A number of states have made this simple administrative change already and decoupled from the federal tax including three that replaced their pick-up taxes with a stand-alone state estate tax. Seven other states are at least partially unaffected by the federal estate tax repeal because they already levied separate inheritance taxes, which are paid individually by those receiving transfers from an estate (by contrast, the estate tax is levied on the value of an entire estate, generally without regard to the way taxable estate value is split up between beneficiaries) or state estate taxes.
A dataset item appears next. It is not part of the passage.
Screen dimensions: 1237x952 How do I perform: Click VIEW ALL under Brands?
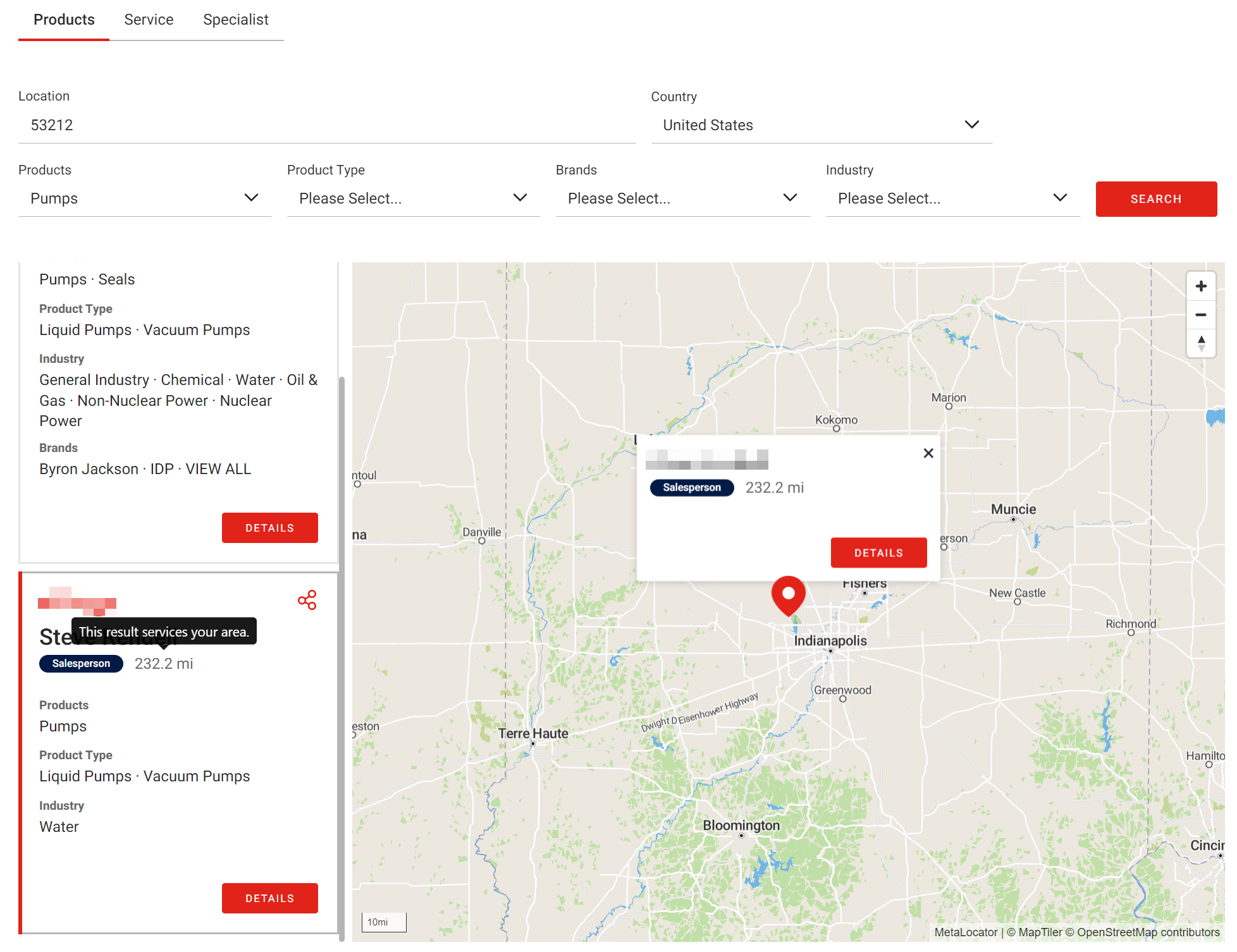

Decoupling could be enacted by more than half the states currently not imposing estate or inheritance taxes. This would be a sensible means of shoring up state revenues and restoring tax fairness.

Inheritance Taxes

Despite often being confused with estate taxes, inheritance taxes are slightly different mechanisms for taxing the transfer of wealth after a death. Inheritance taxes are paid not by the estate of the deceased, but by the inheritors of the estate. For example, the Kentucky inheritance tax “is a tax on the right to receive property from a decedent’s estate; both tax and exemptions are based on the relationship of the beneficiary to the decedent.” In Kentucky there are three classes of beneficiaries. If the beneficiaries of the estate are a parent, child, sibling, or grandchild or other close relation no inheritance tax is due. Nieces, nephews, aunts and other specific relations receive a $1,000 exemption and pay tax rates of 4 to 16 percent on their inheritance. Other classes of beneficiaries receive a $500 exemption and must apply tax rates between 6 and 16 percent to their gift. Inheritance taxes are a useful addition to a state’s tax structure to help ensure that a state’s tax structure is progressive because they can help offset regressive property and sales taxes.

Final Word

Estate and inheritance taxes can be one component of making a state’s tax structure less regressive. These taxes are paid by the best off taxpayers and are considered to be some of the most progressive taxes levied. Because the federal estate has weakened over the last decade, states have an opportunity to lead on this important issue and develop or even strengthen their estate and inheritance taxes.